De Europese voetbalgrootmachten hebben in de kwartfinales orde op zaken gezet. Argentinië en Brazilië kregen de rekening gepresenteerd.

Het Portugese woord saudade kan het best omschreven worden als ‘heimwee’ of ‘een onbestemd verlangen’. Saudade is het gevoel dat dezer dagen overheerst in het land van president Lula da Silva.

De Brazilianen verlangen hevig terug naar de periode tussen 1958 en 1970, waarin hun nationale team drie keer de wereld veroverde. In 1958 gebeurde dat met briljant voetbal, 1962 was wat minder, maar in 1970 bereikten de Goddelijke Kanaries het zenit van voetbalschoonheid.

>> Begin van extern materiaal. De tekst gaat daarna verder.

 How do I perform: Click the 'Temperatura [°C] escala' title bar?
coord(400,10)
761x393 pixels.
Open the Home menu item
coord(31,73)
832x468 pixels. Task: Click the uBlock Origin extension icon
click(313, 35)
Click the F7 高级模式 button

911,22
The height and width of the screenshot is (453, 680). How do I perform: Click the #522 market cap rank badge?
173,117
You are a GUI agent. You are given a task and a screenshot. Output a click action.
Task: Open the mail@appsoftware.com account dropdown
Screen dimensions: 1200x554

De wereldtitels van 1994 en 2002 kregen heel wat minder weerklank, omdat Carlos Alberto Parreira (in Amerika) – ondanks Romario en Bebeto – en Felipe Scolari (in Japan) – ondanks Ronaldo – voor veel prozaïscher voetbal kozen. Zij stoorden zich niet aan de lelijkheid van de weg die werd afgelegd en waren slechts geïnteresseerd in het bereiken van de gewenste bestemming.

De WK-ploeg van 1982 en vooral de toenmalige bondscoach Telê Santana staan dan ook in hoger aanzien, ondanks het feit dat ze faalden. Zij kozen echter voor het jogo bonito, het mooie voetbal.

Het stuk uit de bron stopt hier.